# A little bit of you



## CarlitosMS

Hello everybody

I would like to know how to translate this expresion, since the expression "λίγο από σένα" only has 71,000 results.

Context:
I just need a little bit of you to feel better, since I'm feeling lonely.

Kind regards
Carlos M.S.


----------



## larshgf

Google translate (sorry!):
"Χρειάζομαι μόνο λίγα από σας να νιώσετε καλύτερα, αφού αισθάνομαι μοναξιά"


----------



## dmtrs

I'm not sure I get the meaning of the phrase right, but if what I understand is correct, I would say:

Χρειάζομαι / Μου χρειάζεται κάτι (μικρό) από σένα* για να νιώσω καλύτερα, γιατί νιώθω μοναξιά.

*or: ένα (μικρό) κομμάτι από σένα


----------



## Helleno File

Familiar discussion but would "για να _νιώθω_ καλύτερα" be better? Perhaps the singer in what I assume is one of Carlos' songs is in an optimistic frame of mind and is looking for a longer term improvement!


----------



## dmtrs

Helleno File said:


> would "για να _νιώθω_ καλύτερα" be better?



Interesting thought, Helleno File, but the choice of tense in the phrase "since _I'm feeling_ lonely" that follows gives the whole sentence a sense of _here and now_, I think, rather than one of _from now on_ or _forever_. Am I wrong?


----------



## Helleno File

dmtrs said:


> Interesting thought, Helleno File, but the choice of tense in the phrase "since _I'm feeling_ lonely" that follows gives the whole sentence a sense of _here and now_, I think, rather than one of _from now on_ or _forever_. Am I wrong?


There's no right or wrong and both are arguable.
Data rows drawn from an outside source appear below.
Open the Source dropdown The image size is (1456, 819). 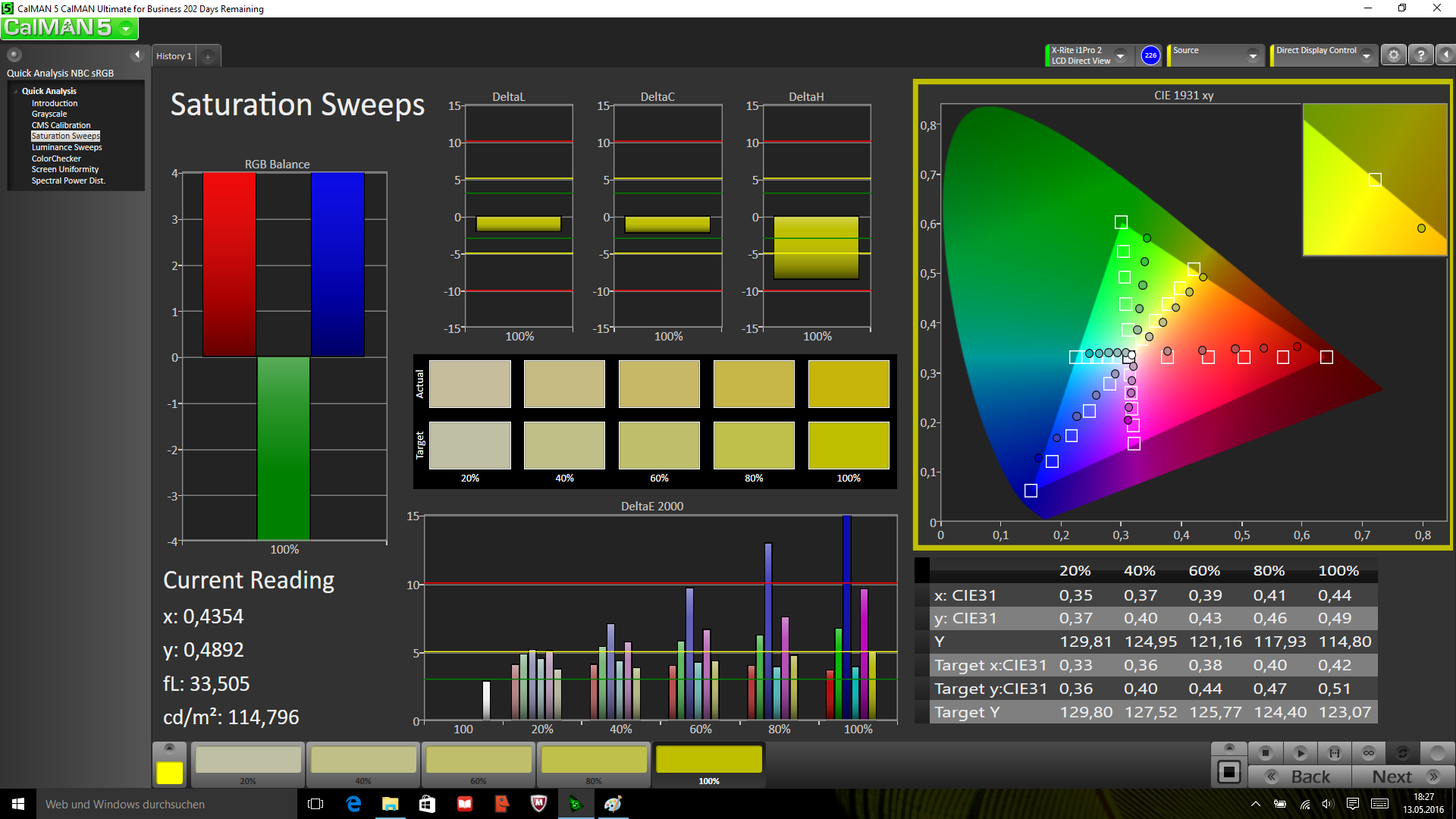click(x=1253, y=55)
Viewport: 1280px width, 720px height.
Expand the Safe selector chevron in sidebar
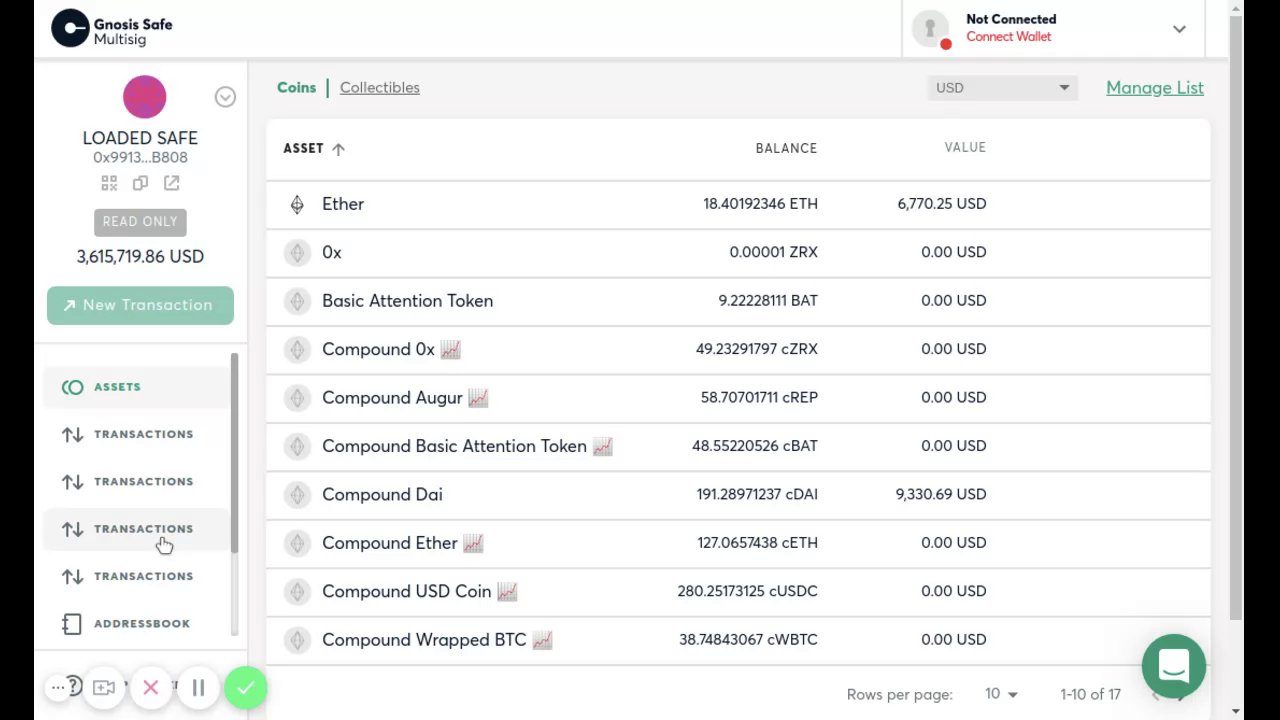tap(225, 97)
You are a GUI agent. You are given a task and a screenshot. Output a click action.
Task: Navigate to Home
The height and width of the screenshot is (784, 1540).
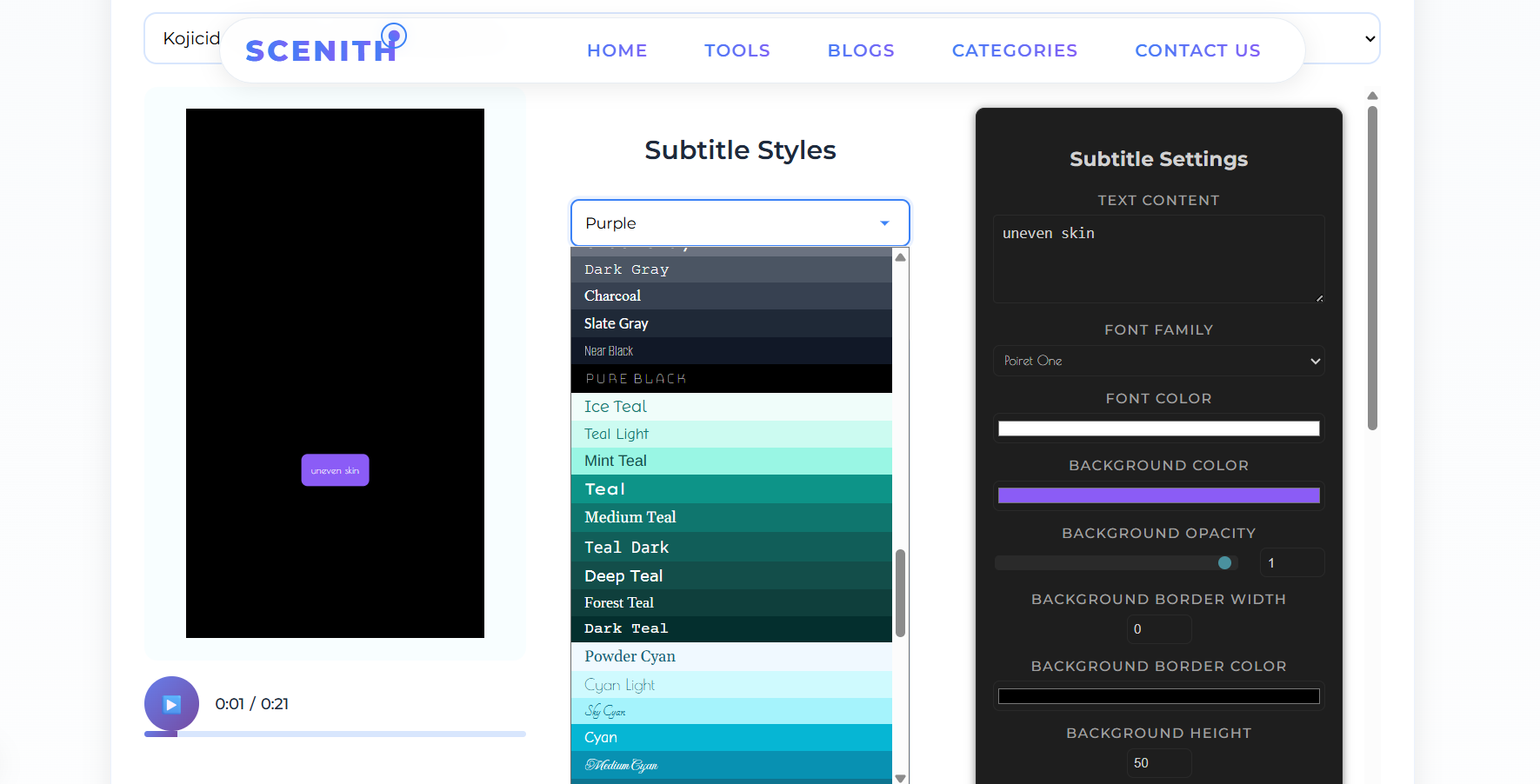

Greek offers two possibilites which English leaves unstated.


----------



## Andrious

dmtrs said:


> Χρειάζομαι / Μου χρειάζεται κάτι (μικρό) από σένα* για να νιώσω καλύτερα, γιατί νιώθω μοναξιά.
> 
> *or: ένα (μικρό) κομμάτι από σένα



I´d choose the second one, since the first one may imply a small gift.


----------



## eno2

larshgf said:


> να νιώσετε


That can't be right.



dmtrs said:


> *or: ένα (μικρό) κομμάτι από σένα


Προτιμώ.
πιο ποιητική


----------